## The task
Filter this data down to the lines that hold "agent", and copy them.

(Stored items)

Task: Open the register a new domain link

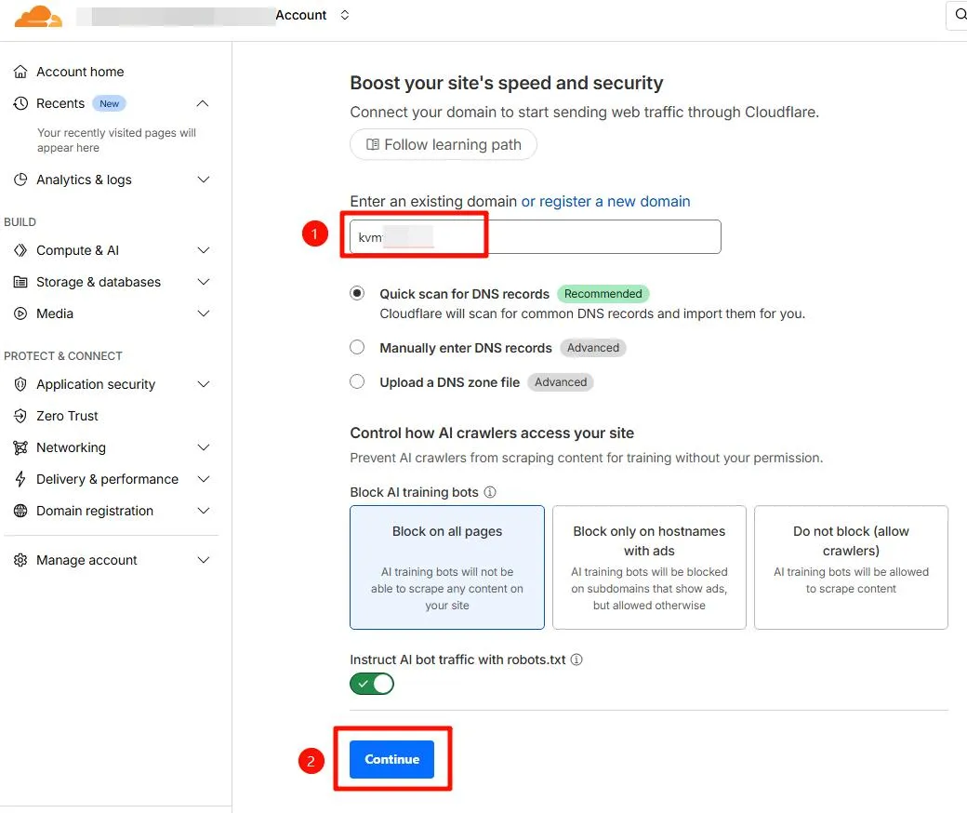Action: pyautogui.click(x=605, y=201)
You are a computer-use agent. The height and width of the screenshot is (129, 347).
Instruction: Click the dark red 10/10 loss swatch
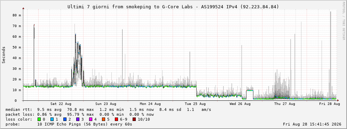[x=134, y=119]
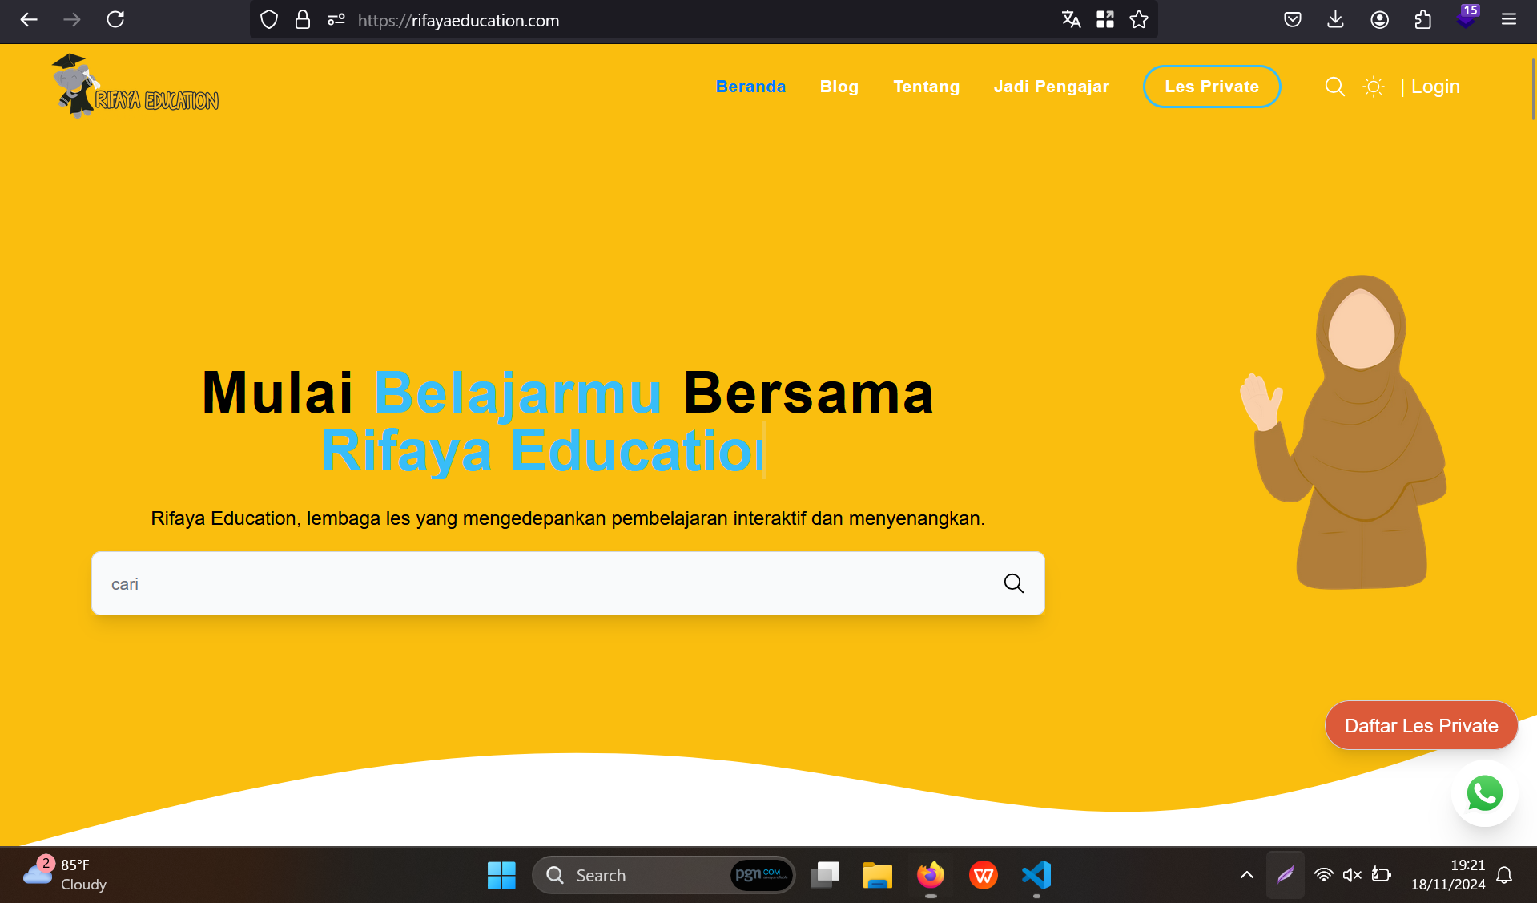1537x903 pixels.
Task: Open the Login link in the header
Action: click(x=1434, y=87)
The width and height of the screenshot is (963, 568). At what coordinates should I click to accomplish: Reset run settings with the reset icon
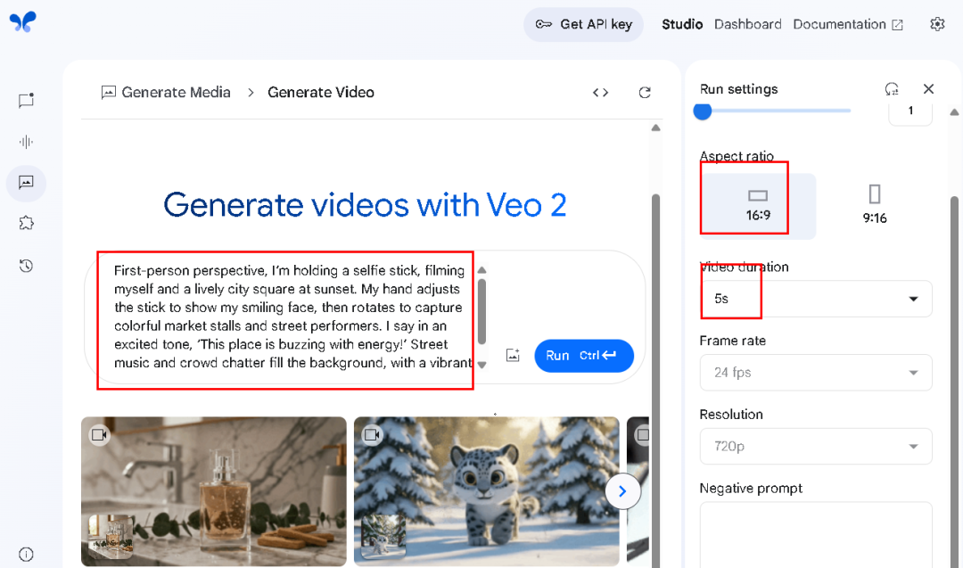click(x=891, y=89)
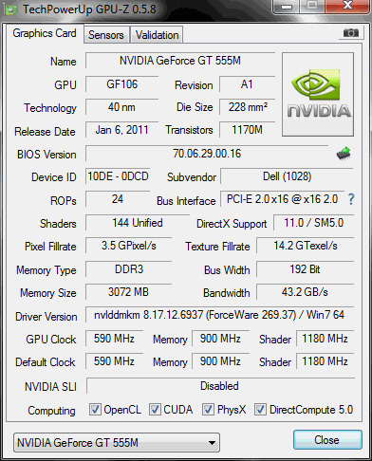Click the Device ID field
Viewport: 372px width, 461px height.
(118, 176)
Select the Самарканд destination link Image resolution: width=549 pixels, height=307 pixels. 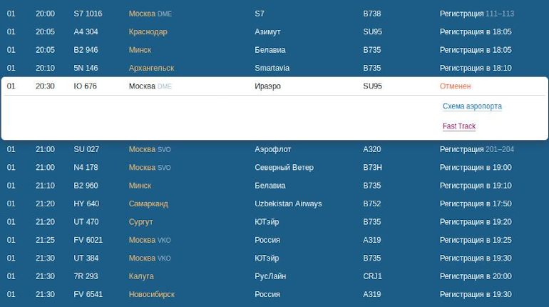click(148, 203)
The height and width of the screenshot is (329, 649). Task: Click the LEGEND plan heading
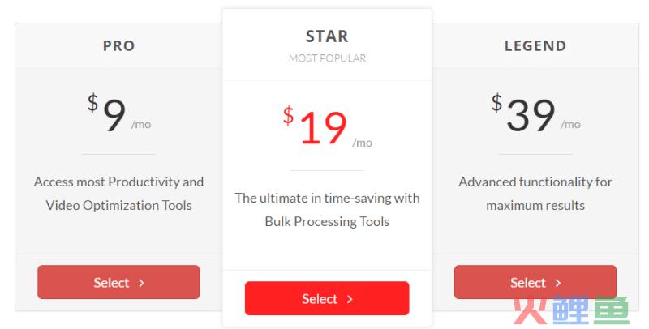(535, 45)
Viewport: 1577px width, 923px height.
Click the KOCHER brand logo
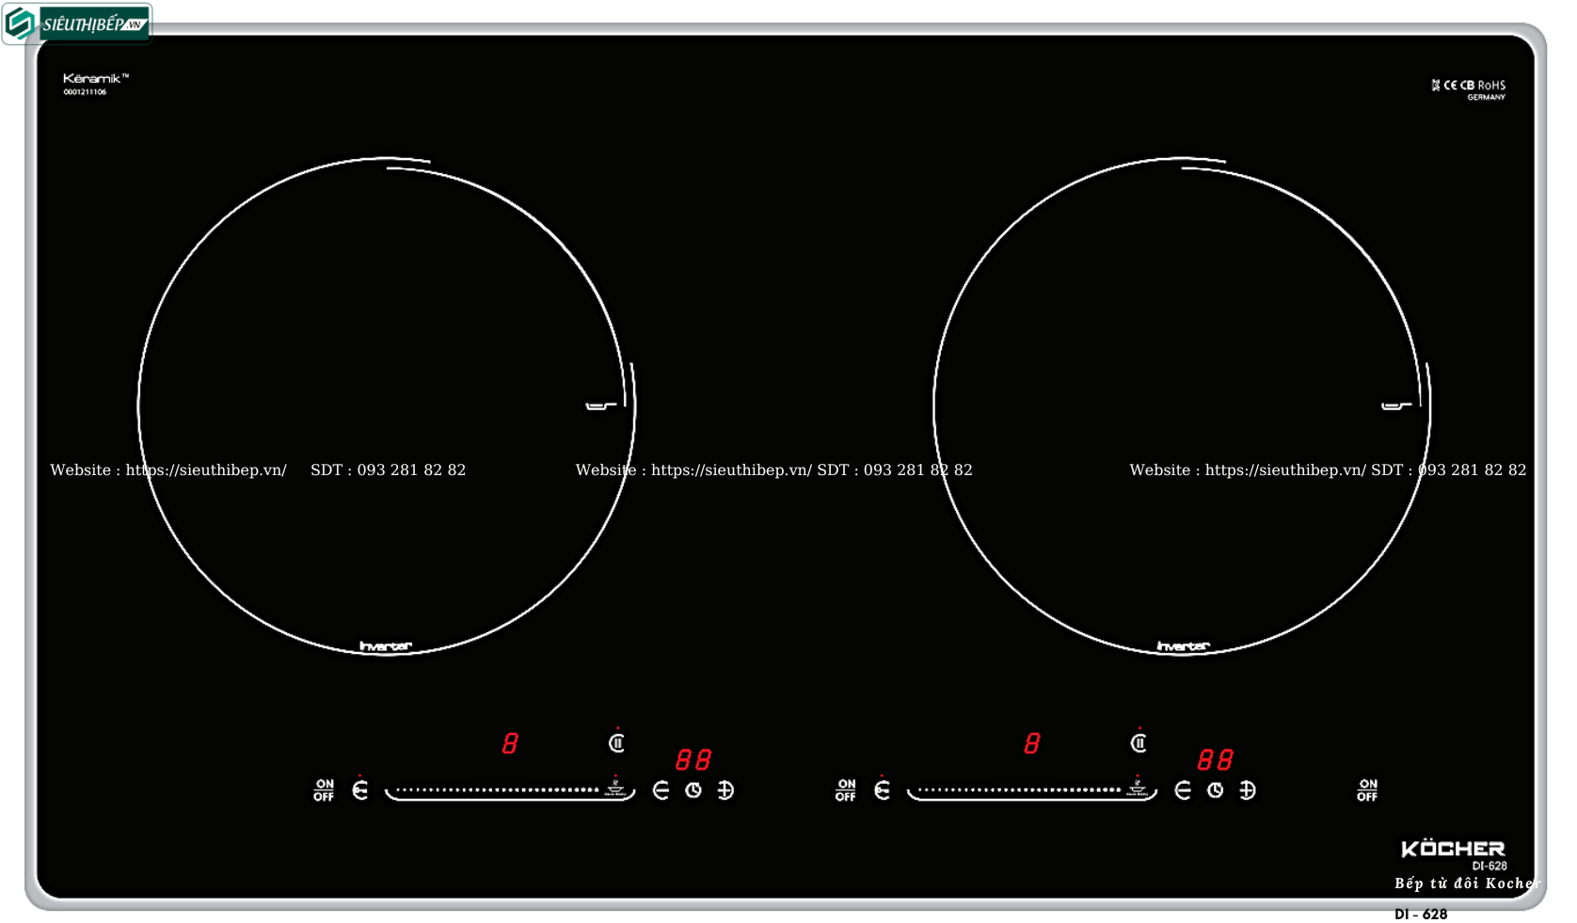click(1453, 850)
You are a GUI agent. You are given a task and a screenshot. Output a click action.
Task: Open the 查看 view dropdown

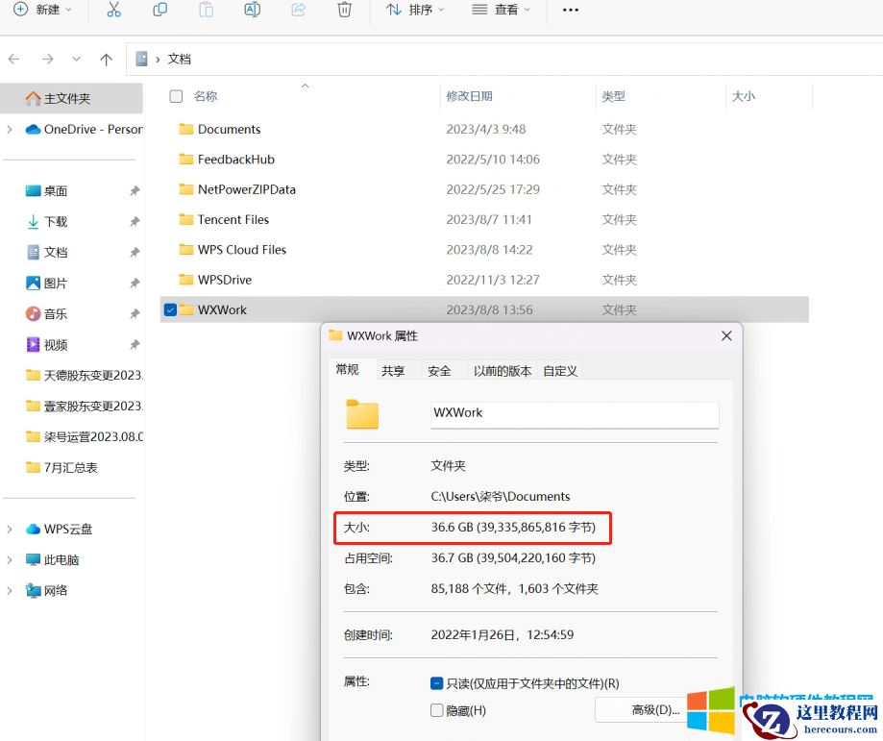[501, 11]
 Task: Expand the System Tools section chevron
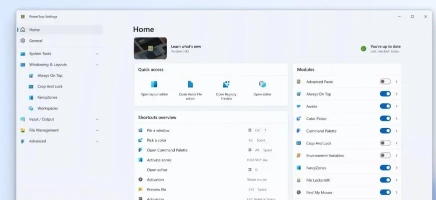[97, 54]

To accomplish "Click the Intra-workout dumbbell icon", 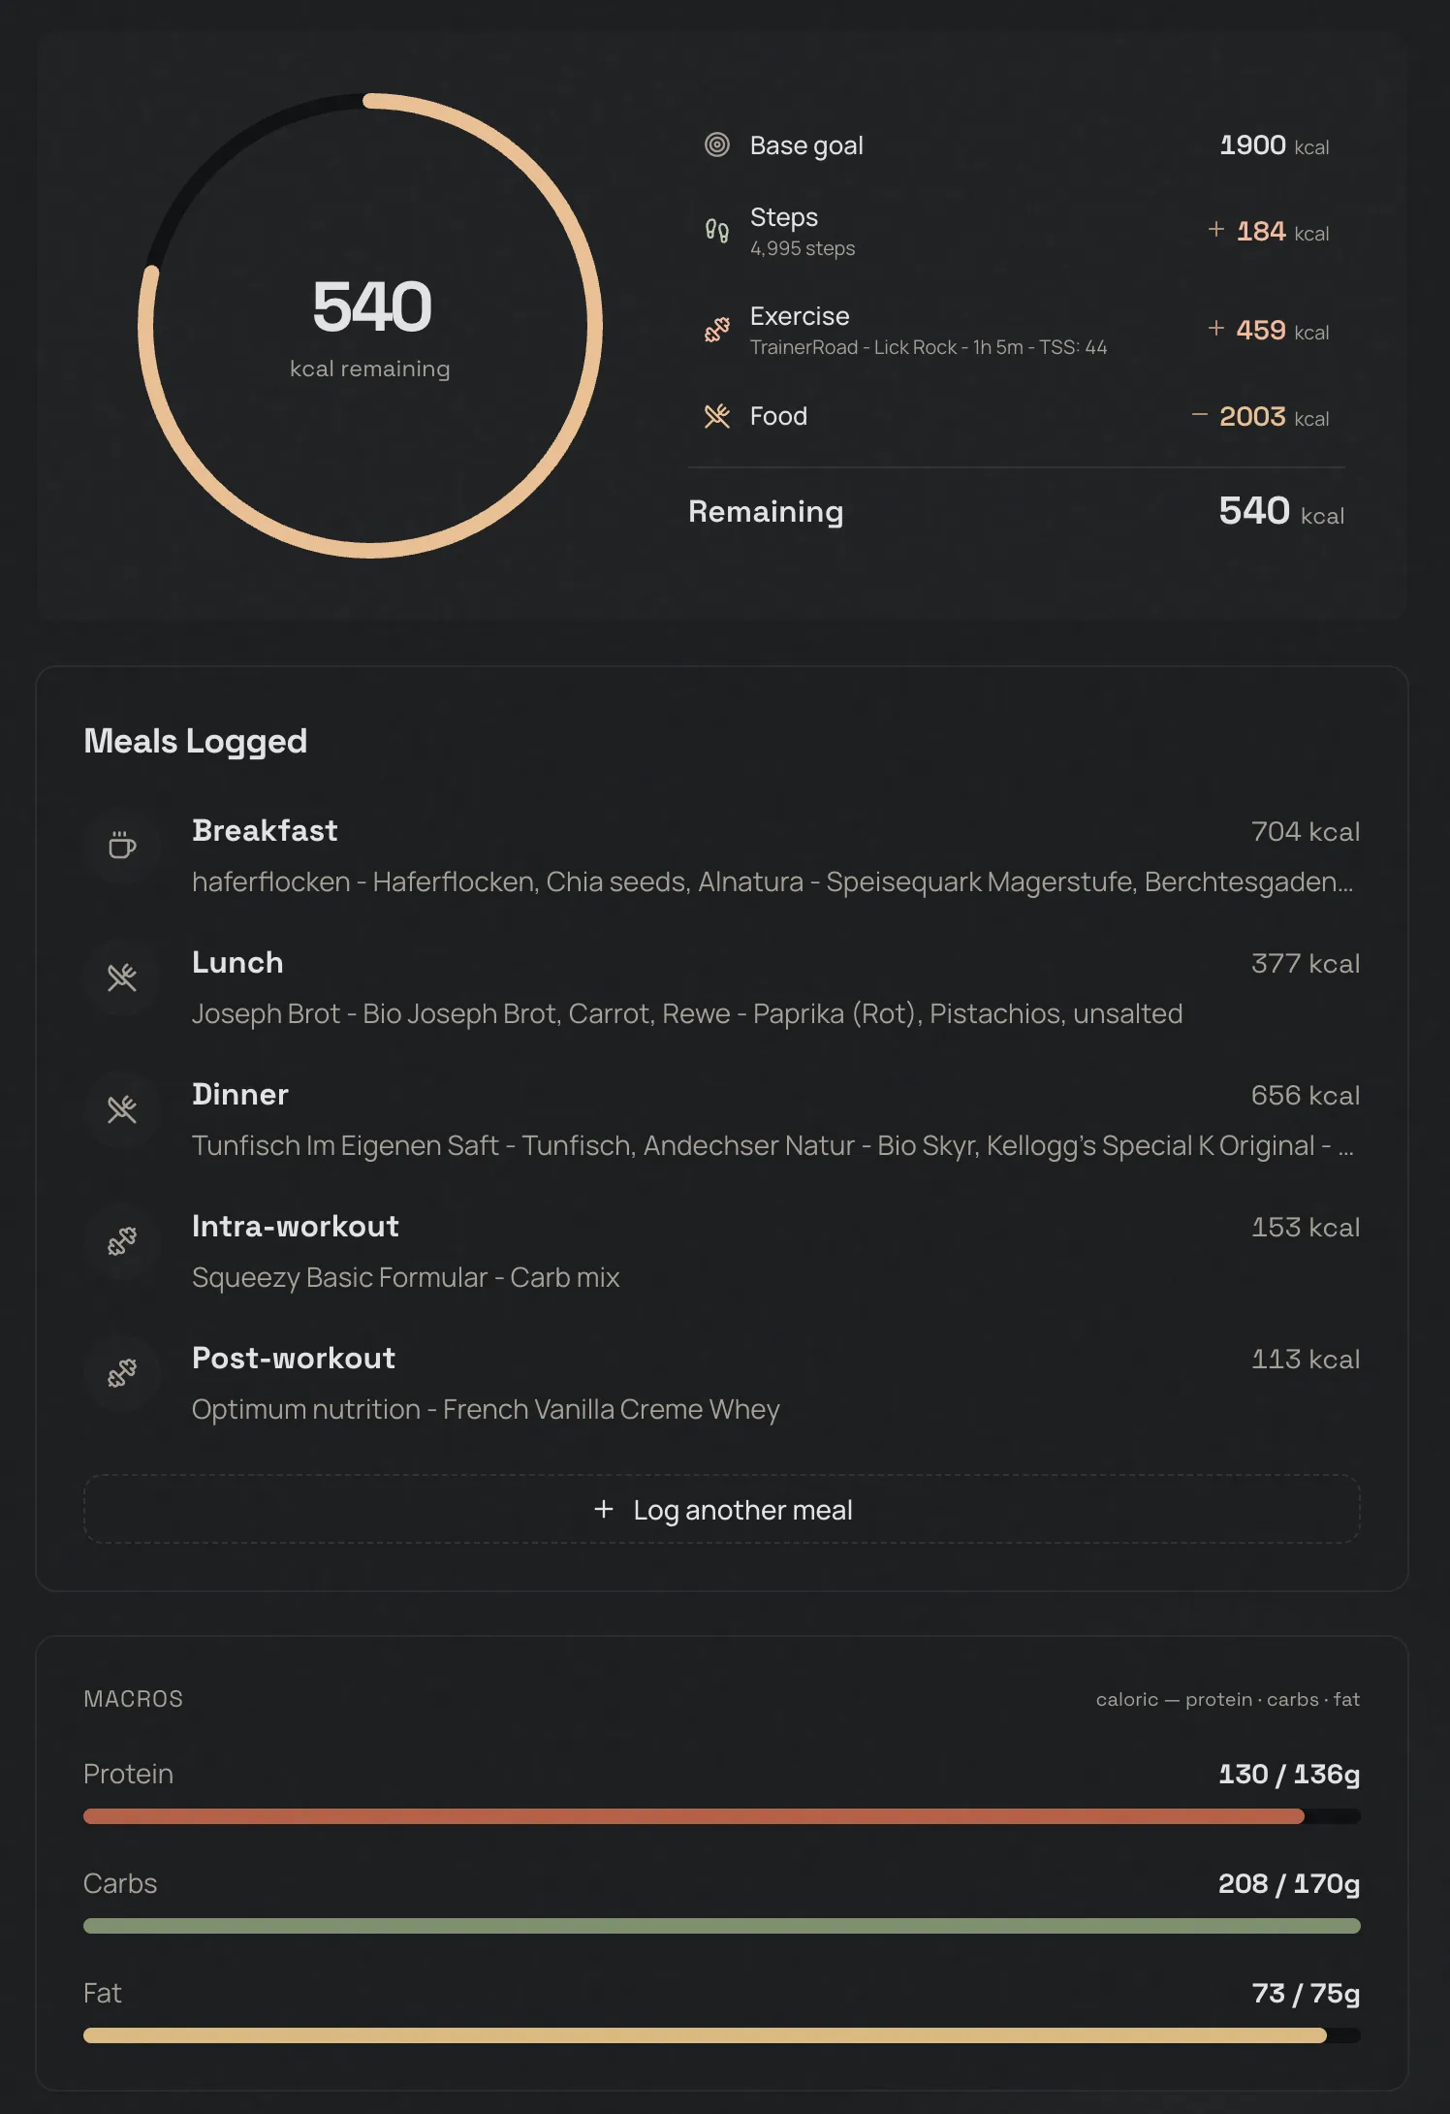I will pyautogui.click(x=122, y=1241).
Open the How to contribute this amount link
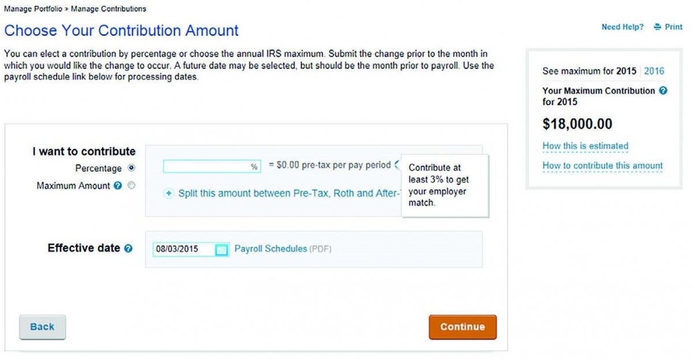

## Result for this task
You are a computer-use agent. The height and width of the screenshot is (129, 347).
You are a GUI agent. You are given a task and a screenshot. Output a click action.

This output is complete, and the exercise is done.